Dion-le-Val 7 janvier 2007

Le rêve d’une seule personne n’est qu’un rêve, s’il est partagé il devient réalité. Le rêve d’un mouvement autogéré dormait depuis longtemps dans le cœur des filles et des garçons des rues du Guatemala. Ces jeunes en ont pris conscience en en parlant, en cherchant ensemble des réponses à leurs questions, à leurs désirs. Et c’est ainsi,  il y a eu plus de dix ans, en septembre 1995,  que plus de 80 jeunes des rues, réunis en assemblée, ont décidé de fonder leur mouvement.

C’était un beau rêve.
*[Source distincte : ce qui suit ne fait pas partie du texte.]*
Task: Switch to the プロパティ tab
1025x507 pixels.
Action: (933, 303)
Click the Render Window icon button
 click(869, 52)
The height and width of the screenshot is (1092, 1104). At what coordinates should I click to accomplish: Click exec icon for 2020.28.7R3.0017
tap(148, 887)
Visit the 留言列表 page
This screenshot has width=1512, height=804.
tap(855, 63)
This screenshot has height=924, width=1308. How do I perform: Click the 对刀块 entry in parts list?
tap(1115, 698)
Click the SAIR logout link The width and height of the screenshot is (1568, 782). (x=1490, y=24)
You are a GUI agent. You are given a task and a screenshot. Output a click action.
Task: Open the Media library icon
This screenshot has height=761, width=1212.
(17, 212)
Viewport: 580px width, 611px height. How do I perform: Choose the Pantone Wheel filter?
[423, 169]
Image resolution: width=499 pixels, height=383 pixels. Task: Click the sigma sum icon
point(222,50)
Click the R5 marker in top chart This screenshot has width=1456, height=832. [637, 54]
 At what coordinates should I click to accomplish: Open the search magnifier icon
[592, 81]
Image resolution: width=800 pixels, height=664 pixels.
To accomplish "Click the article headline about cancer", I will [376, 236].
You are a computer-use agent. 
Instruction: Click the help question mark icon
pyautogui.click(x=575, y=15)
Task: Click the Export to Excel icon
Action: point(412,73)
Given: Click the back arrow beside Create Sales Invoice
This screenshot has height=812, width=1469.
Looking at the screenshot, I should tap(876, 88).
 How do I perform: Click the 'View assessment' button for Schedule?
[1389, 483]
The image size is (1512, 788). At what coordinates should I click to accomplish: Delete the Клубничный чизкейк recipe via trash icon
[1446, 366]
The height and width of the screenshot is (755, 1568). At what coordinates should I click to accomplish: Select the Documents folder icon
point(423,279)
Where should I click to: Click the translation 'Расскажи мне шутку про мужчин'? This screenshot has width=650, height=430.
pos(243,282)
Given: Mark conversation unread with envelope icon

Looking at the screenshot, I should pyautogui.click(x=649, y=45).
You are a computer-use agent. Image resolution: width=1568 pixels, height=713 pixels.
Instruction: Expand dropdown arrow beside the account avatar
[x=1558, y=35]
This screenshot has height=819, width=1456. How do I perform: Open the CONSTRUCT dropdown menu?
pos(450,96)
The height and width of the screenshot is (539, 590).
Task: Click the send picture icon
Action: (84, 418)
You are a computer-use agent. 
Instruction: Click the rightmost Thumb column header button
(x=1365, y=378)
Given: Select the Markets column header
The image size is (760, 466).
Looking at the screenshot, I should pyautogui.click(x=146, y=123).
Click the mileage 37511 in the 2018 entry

Un rêve insensé, nous dirent à l’unisson tous les responsables des associations qui voulaient sauver les enfants des rues en les enfermant, en les soumettant aux adultes, en décidant à leur place, en brisant les couples, en ne remettant pas en cause les injustices sociales qui détruisent les familles et les communautés  et poussent tant d’enfants et de jeunes à choisir de vivre dans la rue.

C’était un rêve difficile à réaliser. Il a fallu beaucoup d’années, beaucoup d’efforts, beaucoup d’échecs, pas mal de découragements, il a fallu surtout beaucoup de joies, d’amitié, d’amour, il a fallu rassembler beaucoup de personnes comme vous au Guatemala, en Belgique, en Italie et ailleurs pour que ce rêve devienne réalité,  pour que naisse le mouvement autogéré des jeunes de la rue.

Ce sera au cours de cette année 2006, en mars j’espère, que les jeunes prendront enfin en mains leur mouvement, qu’ils seront les seuls à décider. Bien sûr, des adultes continueront à les accompagner, mais ils seront seulement des conseillers, des amis. Une association juridique représentera au niveau légal le mouvement e garantira le respect des lois et des contrats, le bon usage de l’argent la fidélité aux objectifs du mouvement et à son esprit, l’amitié libératrice. Nous allons, dans les prochains mois, modifier les statuts de l’association juridique et du mouvement pour qu’ils permettent et garantissent l’autogestion.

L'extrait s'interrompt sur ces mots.